We used spacer GIFs and
The goal was always the same: deliver the best possible experience in an unknown, always changing environment.
The big issue we have now is that with a lot of HTML5 marketing this goal has been washed out and people expect more control from HTML5. The incredibly brain-dead message of “HTML5 is the Flash killer” (yes, I said it) clouds all of our judgement and stands in the way of great web applications. In my book, Flash doesn’t need killing at all.
What needs killing is the close-minded limited way we think about web applications. Flash gave people the impression that they can control the web and define what the end user sees. This is limiting the web and does a disservice to your product. When building web applications you should focus on reaching as many people as possible and not force-feed your design or interaction to all and deliver an agreement that leaves everybody unsatisfied. The recently released Web App Field Guide by Google brings it to the point: HTML5 has enabled developers to break free of the limits they were used to when building web applications.

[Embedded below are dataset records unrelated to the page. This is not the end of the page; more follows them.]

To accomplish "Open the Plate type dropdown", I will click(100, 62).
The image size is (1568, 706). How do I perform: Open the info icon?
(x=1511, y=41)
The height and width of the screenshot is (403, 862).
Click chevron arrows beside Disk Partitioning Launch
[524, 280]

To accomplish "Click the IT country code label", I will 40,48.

The main difference between HTML4 and HTML5 is the direction of innovation. In the HTML4 world we had a standard that was inadequate to what we needed to build. That’s why browser vendors build their own extensions on top of it and created a total mess for developers. In order to achieve our goal we had to write code for each of the browsers out there, rather than writing HTML. This was awful and caused a lot of people to chose the simple way out and write exclusively for one browser. In the past this was Internet Explorer 6 and this is why we now have a lot of government and enterprise IT environments that don’t upgrade to newer browsers. This holds us back.

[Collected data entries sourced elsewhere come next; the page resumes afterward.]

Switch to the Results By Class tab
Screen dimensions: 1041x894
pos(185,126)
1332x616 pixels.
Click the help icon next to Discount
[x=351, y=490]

HTML is now a living standard. This boggles the mind of a lot of people – how could a standard be living? Well, to me, this makes a lot of sense. The needs of the web are constantly changing. A few years ago nobody predicted – least of all the standards bodies – that we will consume the internet on mobile devices with touch interfaces. What will happen in the nearer future? Who knows? Face and motion recognition?
HTML5 is defined by browser makers tinkering and innovating and feeding back to the standard. Then other browser makers weigh in and we make it an agreed standard. This avoids the issue of developers having to build things for browsers and it means the standard will not fall behind. The main power of the internet is that you don’t need to write the same app several times for different environments and by agreeing amongst browser makers we make sure that there will not be a new IE6 situation.
So no, HTML5 is not ready and will never be – and that is a good thing. We have a standard for the web with all its change and adaptation and not a software standard that expects 5 year turnaround times in innovation.